The graphical representation of the accuracy for Resnet-50, MobileNet and VGG-16 models

Figure 12 represents the complete analysis in pictorial form using optimized tools of image processing and deep learning on the basis of various quality and performance parameters. This proposed model makes the diagnosis of covid-19 suspected patient more simple, accurate, efficient and reliable. This complete diagnosis can also be evaluated with the help of histogram analysis.

Fig. 12

The pictorial representation of result for the proposed model

In Table 8 some recent segmentation based approaches are compiled to diagnose covid-19. In 2020, Zheng et al. suggested a method which is based on 499 CT volumes with the U-Net approach. In the same year (2020) Cao et al. also proposed an approach with U-Net architecture which is based on 2 patient dataset. In 2020 Gozes et al. also develop an approach with deep learning CT image based on a testing set of 157 patients. In 2020, Jin et al. analyzed 723 positive cases using UNet along with CNN. Using ResNet-50 in 2020 Ying et al. diagnose covid-19 status of 88 patients.
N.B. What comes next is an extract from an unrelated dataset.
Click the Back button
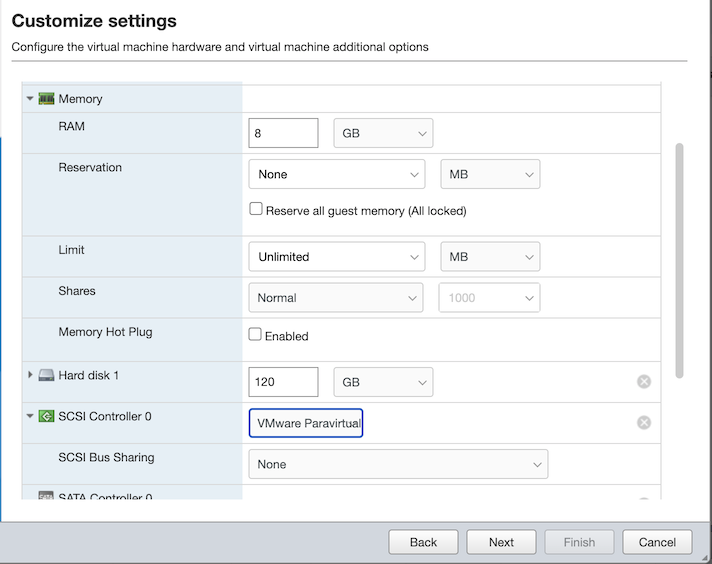Image resolution: width=712 pixels, height=564 pixels. [x=423, y=542]
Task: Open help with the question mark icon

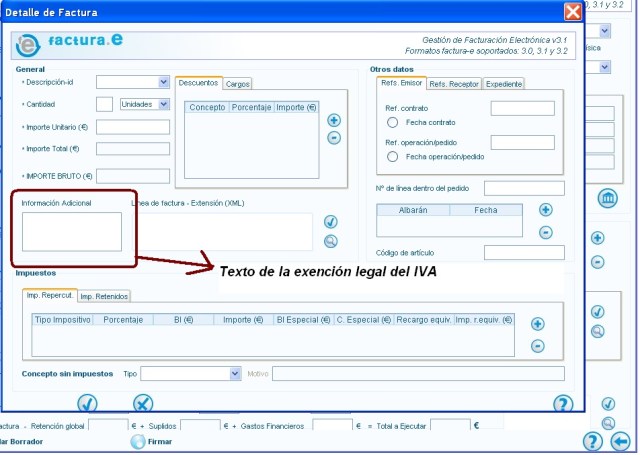Action: 563,403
In 2020, Shen et al. proposed a threshold-based region growing approach with 44 confirmed covid-19 cases. In comparison with all above research approaches it can be clearly found that the proposed method which is based on pixel level analysis of segmented medical image with Otsu’s method, addressed various challenges of related research work by making proposed method simple, robust, user-friendly and time efficient which provides exact and highly accurate status of a patient either it is positive or negative within a minimum time frame.

Table 8

The summary of few segmentation-based approaches to diagnose COVID-19

Authors	Year	Database used	Approach used
Zheng et al. [73]	2020	499 + 131 CT volumes	U-Net
Cao et al. [74]	2020	2 Patients	U-Net architecture
Gozes et al. [75]	2020	Testing set of 157 patients	Deep learning CT image analysis
Jin et al. [76]	2020	1136 cases 723 positives	UNet +, CNN
Ying et al. [30]	2020	88 patients diagnosed with the COVID-19	ResNet-50
Shen et al. [77]	2020	44 confirmed COVID-19 cases	Threshold-based region growing
Proposed work	2022	650 patient’s dataset out of which 350 is covid-19 positive	Otsu’s based deep learning approach with Resnet-50, MobileNet and VGG-16 models

Conclusion

In this paper, a deep learning approach is proposed to diagnose the status of a covid-19 infected patient within a minimum time frame with high accuracy. This method is very helpful to medical experts to find out the actual condition of a patient and on the behalf of this, they can follow the required treatment protocol without any time delay. In this context, segmented image is obtained by employing the Otsu’s segmentation method. To select an optimized segmentation method, various segmentation methods have been analysed with different quality parameters like accuracy, sensitivity, f measure, precision, mcc, dice, Jaccard and specificity and it is determined that Otsu’s is a suitable method to segment a medical image. To confirm the suitability of Otsu’s method to analysed a digital medical image, here we analysed the Otsu’s method with various performance measures also like MAE, MSE, PSNR, IEF, and SSIM then find that the Otsu’s method is best suited in reference to medical image segmentation. For the classification it is clearly found that VGG-16 gives the high accuracy 99.28% with segmented CT scan image dataset and 83.18% accuracy with non-segmented CT scan image dataset. Hence, we can say that the performance of VGG-16 is much better in comparison with Resnet-50 and MobileNet for CT scan image dataset. On the basis of the exact diagnosis of the patient, if the severity level of a patient is critical then doctors may proceed for ABG and CBC analysis to find the actual current medical condition of that patient and provide them all treatment protocols required, as per the diagnosed medical condition. The proposed method is also helpful to minimize the crowd of patients in the holding area, covid-19 wards, and in intensive Care Units (ICUs) of the hospitals. It also saves lots of precious time for health workers. As a part of future work, the above diagnosis procedure can be further extended to attain more accuracy with some other models of deep learning which can also become useful to diagnose some other disease related to the human body.